That fine as long you deal with that electrician and the codes requrired on this one. SpeedyPete is worry about if something go wrong there will be one heckva a mess to expain so therefore myself and Speedy we are Electrician and we did see some of crazy mess when someone try to hook up big arse motour when the service size is not big engough.



> FrenchElectrician -
> 
> Thanks for your response. The magnetic starter is a Dayton 5X157A (NEMA size 3). Yes, I will have an electrician check my work.


I will have to take a quick peek on that one to make sure I know which type I am dealing with heater size { AFAIK Granger carry SqD products so I should able find the answer pretty fast } 



> To all:
> 
> Unanswered questions on the table:
> 
> Can a #4 black conductor be re-identified as a blue conductor.


Oui, not a issue.



> Is it code to control the magnetic starter with a 110-volt switch between a hot leg and the contactor mechanism.


You may have to change the contractor coil to either 208/240 volt coil or get a control transfomer and use 24 volt coil.

That is only legit way I dealt with stright voltage system on the motour circuits.


> Can the ground wire be smaller than #4, and does it have to be insulated.
> 
> Where does the ground wire get attached (both the insulated one coming from the motor, and the one that will be coming from the neutral bar on the service panel).
> 
> Thanks.


16mm² { #6 AWG} is the smallest conductor I use up to 100 amp breaker but once it go over then you have to bump up to 25mm² { #4 AWG } for grounding conductors 

Merci.
Marc


----------



## frenchelectrican (Apr 12, 2006)

emolatur said:


> I get the idea this guy is going to do this right... Knows what questions to ask and isn't totally bewildered.
> 
> 
> 
> ...


I have few big three phase motours in my home and shop due I have combation property and have 400 amp 408Y277 service{ of course have transfomer to downstep for 208Y120 for general circuits } at Wisconsin location and in Paris France I have 200 amp 415Y240 volt service here as well. So I am well versed with it.

Merci.
Marc


----------



## John D in CT (Nov 22, 2010)

emolatur - 

Thanks for the vote of confidence, I appreciate it. 

The environment is a steel building in an industrial park where I have my 3,000 sq. ft. shop in which I maintain and modify the equipment that I use in my tree removal business, and also do woodworking and metal fabricating. My operation is not yet large enough to warrant having an electrician on the payroll.

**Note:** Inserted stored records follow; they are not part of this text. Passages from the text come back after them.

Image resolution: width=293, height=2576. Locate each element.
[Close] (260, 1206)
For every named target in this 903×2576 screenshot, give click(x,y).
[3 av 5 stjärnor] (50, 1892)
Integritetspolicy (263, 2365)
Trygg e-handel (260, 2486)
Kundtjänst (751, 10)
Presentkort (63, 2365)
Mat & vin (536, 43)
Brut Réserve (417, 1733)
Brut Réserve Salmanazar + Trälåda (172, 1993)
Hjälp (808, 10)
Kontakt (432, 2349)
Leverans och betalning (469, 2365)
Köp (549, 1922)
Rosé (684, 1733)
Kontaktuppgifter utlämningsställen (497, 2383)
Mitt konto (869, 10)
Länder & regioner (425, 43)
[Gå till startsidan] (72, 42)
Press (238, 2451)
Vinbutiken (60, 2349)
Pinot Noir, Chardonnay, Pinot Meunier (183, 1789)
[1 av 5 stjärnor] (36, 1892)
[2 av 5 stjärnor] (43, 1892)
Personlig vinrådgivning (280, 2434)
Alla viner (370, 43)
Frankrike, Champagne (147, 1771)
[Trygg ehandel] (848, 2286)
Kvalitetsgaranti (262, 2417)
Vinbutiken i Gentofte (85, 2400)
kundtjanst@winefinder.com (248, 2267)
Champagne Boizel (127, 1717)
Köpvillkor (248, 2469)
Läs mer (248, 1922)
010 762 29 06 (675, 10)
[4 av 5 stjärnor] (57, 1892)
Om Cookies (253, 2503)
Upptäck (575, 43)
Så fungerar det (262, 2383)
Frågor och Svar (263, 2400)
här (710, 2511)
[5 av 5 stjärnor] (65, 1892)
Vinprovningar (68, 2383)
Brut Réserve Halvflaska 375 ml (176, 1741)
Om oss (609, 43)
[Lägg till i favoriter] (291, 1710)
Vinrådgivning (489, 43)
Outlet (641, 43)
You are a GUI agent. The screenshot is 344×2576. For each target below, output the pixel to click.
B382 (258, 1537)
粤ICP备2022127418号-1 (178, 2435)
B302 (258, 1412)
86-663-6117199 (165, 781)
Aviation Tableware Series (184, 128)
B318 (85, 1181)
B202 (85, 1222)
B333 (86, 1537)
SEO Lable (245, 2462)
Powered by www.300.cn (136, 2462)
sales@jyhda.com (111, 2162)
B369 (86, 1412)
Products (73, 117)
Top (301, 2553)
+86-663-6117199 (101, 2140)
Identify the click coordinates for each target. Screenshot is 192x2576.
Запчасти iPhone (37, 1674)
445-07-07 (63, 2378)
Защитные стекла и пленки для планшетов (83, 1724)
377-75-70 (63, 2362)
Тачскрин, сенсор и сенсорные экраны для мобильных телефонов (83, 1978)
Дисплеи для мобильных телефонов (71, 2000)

I've done most of the wiring in my shop; the existing 3-phase compressor, a 3ph band saw, 3ph surface grinder, 3ph plasma cutter, 3ph chop saw, countless circuits, lighting, gas heaters, waste oil furnace, and even a coffee pot.

Yes, 25 HP is getting a little large. I need as much air as I can get for sandblasting, and I calculated that this was the biggest electric motor I could power. This compressor wil give me around 100 CFM, as opposed to the 23 CFM I'm getting out of my Quincy QE-5. I have 2 other conduits running to the main panel outside the building, so I can pull in 300 more amps if I need to in the future.

Thanks again for your cordial reply,

John D.


----------



## emolatur (Nov 8, 2010)

Oh I'm not denying that some people do have that kind of power in their homes. Like I said, I know a couple. It's just unusual. 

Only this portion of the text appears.